Keats struggles to make some progress with his largely Miltonic Hyperion during this period, and it remains a fragment that overlaps with and then falls into the extraordinary period of composition that begins spring 1819. He gives up Hyperion in April 1819, attempts to return to the topic again, later, in July 1819, yet gives it up once more by September 1819.
Hyperion nevertheless remains a substantial step forward in the direct application of Keats’s developed poetics. The topic as he approaches it prescribes the commingling of intensity with disinterestedness in an elevated, controlled style, and without any of his early poeticisms and wooly affectation. Keats said he always wanted to return to Greek mythology after earlier failings to represent its beauties, and so in a way Hyperion can be viewed as an attempt to both cancel and correct the foggy accomplishment of Endymion, published in 1818. But despite the clear advance in Keats’s poetry—putting Endymion and Hyperion side-by-side makes this absolutely clear—Keats seems to struggle with the narrative’s momentum in terms of what exactly to do with the Titans, and in particular what to do with their motives and fate. The conflict between Hyperion and Apollo in particular seems to stymie him. And, of course, always floating in background is the intimidating presence of Milton’s Paradise Lost. Is he sounding too much like Milton? Keats likely begins to feel that the more reserved style of his epic does not tap into or represent the complexities of his growing lyric impulses, which begin to show in early 1819.

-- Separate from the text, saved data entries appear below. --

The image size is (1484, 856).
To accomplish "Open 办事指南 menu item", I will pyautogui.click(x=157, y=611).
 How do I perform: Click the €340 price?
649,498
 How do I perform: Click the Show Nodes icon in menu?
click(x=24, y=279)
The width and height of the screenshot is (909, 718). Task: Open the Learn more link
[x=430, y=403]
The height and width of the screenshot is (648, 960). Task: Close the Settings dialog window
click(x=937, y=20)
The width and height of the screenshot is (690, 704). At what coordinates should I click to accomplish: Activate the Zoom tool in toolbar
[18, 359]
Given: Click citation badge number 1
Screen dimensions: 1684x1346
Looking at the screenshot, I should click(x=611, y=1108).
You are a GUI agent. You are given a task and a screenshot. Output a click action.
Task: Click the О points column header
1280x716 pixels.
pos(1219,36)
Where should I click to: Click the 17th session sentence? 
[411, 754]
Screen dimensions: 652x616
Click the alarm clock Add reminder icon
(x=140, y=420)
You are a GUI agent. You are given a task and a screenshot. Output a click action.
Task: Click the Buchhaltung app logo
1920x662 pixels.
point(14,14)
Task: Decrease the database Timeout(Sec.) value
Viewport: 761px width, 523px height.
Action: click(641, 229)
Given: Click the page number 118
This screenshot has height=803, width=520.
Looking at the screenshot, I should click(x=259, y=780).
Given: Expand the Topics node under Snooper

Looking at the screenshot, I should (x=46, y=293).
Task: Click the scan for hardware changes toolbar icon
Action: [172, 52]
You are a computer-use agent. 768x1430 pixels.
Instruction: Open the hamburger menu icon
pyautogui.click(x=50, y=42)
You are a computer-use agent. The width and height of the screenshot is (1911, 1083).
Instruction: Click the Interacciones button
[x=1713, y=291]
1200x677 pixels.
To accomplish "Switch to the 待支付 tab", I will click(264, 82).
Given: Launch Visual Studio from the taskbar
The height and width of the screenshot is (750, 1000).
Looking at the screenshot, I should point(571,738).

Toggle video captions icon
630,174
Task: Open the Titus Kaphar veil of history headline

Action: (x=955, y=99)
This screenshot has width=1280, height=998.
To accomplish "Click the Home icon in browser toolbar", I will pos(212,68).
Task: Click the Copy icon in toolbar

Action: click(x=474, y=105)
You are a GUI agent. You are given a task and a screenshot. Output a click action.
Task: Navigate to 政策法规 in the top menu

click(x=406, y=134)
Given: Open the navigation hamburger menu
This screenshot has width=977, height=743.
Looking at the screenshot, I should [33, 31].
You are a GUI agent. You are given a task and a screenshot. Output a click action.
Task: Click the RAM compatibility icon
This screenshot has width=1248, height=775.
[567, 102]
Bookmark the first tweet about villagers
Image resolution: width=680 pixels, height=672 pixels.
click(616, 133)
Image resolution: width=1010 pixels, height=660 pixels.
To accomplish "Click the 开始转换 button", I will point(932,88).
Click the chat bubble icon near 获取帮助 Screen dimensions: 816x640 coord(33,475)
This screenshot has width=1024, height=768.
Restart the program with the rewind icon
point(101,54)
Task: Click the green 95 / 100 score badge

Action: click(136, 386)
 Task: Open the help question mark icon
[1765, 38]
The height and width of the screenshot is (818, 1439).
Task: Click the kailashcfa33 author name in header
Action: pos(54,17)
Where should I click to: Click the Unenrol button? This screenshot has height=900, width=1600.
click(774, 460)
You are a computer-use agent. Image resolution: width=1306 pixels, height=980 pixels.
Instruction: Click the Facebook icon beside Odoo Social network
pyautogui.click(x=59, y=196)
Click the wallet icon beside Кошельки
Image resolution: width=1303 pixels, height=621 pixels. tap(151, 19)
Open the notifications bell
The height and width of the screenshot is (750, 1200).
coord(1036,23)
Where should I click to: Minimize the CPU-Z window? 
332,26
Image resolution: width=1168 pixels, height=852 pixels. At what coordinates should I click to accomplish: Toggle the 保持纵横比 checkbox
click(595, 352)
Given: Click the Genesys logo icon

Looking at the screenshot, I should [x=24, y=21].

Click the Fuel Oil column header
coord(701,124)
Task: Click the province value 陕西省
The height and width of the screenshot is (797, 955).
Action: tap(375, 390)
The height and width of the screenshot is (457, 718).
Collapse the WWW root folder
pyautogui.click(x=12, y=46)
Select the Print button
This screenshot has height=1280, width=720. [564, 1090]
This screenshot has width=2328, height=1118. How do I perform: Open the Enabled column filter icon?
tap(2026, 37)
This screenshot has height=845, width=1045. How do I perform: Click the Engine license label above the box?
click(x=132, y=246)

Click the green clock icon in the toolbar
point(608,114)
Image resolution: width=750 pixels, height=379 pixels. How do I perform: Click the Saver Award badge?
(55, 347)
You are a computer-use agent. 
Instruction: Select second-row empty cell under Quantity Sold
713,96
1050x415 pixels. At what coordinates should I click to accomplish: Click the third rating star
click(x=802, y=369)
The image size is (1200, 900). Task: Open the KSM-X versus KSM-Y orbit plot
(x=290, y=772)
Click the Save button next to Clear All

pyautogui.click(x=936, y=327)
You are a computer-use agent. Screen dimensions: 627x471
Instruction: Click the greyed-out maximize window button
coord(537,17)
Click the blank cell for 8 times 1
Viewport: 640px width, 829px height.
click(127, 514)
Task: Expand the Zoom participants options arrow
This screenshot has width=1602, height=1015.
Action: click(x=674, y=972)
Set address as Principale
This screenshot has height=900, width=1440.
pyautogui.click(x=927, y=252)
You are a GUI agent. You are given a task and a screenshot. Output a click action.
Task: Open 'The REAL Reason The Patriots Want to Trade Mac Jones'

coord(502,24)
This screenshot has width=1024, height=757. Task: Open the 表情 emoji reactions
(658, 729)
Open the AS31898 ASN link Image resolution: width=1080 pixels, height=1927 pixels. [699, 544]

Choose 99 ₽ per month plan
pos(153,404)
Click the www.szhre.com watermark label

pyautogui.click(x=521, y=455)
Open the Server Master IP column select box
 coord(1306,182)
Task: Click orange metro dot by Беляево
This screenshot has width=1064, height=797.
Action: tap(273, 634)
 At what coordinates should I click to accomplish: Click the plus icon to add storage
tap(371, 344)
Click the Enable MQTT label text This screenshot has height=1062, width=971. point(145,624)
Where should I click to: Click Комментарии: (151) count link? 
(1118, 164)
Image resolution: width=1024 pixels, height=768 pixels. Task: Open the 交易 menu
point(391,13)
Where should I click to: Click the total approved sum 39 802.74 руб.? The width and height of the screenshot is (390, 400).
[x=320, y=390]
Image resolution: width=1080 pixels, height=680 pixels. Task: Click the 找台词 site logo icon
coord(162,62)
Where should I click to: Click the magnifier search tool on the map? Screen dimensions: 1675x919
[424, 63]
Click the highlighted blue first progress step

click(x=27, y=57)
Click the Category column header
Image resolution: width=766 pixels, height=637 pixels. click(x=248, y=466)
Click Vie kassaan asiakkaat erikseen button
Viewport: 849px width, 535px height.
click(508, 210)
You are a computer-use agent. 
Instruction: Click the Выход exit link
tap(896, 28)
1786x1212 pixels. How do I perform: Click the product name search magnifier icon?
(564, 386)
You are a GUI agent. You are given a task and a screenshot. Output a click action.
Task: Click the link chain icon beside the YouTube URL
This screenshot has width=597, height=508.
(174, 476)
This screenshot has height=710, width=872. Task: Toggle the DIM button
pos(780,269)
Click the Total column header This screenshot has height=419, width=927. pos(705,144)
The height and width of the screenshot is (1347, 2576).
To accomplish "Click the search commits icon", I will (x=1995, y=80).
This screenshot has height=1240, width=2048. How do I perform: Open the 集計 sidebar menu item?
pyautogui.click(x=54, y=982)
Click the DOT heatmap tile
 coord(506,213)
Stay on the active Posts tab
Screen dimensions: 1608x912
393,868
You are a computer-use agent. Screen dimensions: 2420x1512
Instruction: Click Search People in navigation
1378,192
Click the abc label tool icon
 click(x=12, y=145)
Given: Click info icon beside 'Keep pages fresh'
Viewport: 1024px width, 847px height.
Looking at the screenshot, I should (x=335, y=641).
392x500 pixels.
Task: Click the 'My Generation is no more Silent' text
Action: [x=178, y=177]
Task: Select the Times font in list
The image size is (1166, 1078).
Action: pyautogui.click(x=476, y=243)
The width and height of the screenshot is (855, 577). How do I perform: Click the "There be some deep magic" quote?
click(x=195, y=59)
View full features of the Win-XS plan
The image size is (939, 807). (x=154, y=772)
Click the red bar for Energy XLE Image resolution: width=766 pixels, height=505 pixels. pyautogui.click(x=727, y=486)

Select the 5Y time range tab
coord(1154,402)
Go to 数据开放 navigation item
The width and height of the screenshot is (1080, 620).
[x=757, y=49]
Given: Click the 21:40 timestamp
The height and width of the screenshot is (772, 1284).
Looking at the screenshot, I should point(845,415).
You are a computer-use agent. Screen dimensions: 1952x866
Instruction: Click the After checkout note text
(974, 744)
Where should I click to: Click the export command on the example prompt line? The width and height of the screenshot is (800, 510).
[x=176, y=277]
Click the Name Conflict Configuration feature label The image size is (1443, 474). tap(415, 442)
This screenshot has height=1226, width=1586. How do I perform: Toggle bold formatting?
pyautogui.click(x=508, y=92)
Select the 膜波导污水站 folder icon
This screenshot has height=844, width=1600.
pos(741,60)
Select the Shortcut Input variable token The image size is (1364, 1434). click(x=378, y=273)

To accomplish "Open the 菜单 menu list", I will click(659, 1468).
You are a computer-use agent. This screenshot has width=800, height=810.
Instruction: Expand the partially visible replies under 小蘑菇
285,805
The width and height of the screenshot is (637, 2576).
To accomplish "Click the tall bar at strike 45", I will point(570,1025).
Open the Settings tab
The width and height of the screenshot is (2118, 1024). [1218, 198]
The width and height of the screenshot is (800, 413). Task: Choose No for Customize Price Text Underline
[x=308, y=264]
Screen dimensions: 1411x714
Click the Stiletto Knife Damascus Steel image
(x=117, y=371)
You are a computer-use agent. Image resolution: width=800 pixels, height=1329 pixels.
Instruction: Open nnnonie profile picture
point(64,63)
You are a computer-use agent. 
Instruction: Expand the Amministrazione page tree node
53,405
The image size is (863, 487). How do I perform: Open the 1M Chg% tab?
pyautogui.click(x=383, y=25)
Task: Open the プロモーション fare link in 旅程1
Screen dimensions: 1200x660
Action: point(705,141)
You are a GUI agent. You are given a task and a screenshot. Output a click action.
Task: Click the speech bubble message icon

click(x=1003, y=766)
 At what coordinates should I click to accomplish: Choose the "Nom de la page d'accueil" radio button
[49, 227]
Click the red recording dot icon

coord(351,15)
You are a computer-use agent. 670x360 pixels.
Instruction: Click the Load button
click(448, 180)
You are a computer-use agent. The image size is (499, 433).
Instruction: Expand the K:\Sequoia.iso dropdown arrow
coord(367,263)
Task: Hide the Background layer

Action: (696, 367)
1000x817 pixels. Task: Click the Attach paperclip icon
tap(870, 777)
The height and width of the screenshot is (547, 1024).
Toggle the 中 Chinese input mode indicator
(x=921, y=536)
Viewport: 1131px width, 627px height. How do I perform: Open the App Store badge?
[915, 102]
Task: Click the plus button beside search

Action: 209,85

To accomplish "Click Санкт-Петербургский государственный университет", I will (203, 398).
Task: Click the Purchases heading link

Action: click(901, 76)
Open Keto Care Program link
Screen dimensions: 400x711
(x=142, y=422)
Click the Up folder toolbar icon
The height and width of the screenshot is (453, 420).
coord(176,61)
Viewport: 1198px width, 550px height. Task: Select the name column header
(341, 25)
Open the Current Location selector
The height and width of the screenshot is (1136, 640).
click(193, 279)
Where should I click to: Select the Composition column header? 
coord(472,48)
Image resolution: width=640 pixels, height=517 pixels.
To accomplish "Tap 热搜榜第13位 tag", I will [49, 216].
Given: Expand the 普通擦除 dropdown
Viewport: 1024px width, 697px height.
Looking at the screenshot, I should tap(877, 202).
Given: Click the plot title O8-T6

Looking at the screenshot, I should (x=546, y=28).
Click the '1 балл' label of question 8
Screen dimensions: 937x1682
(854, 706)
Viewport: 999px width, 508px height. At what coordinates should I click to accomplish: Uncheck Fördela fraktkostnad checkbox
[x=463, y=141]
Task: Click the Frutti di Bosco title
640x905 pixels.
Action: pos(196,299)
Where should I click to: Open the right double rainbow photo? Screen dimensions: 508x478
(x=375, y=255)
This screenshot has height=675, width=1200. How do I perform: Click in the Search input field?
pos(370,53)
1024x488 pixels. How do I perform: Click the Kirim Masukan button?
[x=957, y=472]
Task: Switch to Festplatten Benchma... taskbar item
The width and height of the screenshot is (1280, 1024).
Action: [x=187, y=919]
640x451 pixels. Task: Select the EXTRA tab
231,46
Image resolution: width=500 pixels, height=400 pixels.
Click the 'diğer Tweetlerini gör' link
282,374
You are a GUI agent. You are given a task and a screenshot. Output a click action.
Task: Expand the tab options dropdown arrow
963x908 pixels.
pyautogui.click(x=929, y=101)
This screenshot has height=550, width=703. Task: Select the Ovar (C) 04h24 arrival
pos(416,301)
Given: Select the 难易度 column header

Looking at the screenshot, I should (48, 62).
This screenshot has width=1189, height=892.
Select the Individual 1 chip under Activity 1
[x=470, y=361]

At this time, Keats’s friends remain supportive of and confident about Keats’s poetic gifts, including, but especially, John Hamilton Reynolds (poet and critic), Benjamin Robert Haydon (noted painter and passionate supporter), Richard Woodhouse (lawyer and scholar), and Charles Wentworth Dilke (civil servant and scholar).
On this day, in fact, another friend, John
Taylor (Keats’s publisher), takes the trouble to write to the influential Sir James Mackintosh: Taylor believes Keats is a
real Genius,
and though he notes that the flaws in Endymion are many, Taylor believes Keats’s gifts and potential will no doubt make
him the brightest ornament of this Age.
This is quite a proclamation—made with complete
seriousness—and it turns out Taylor is right.
* The fight had first been scheduled for 1 December, but the death of the much-loved Princess Charlotte, aged twenty-one, on 5 November, followed by a massive public funeral and two weeks of mourning, put the event back; her death was caused by a still-born birth complicated by very poor medical treatment.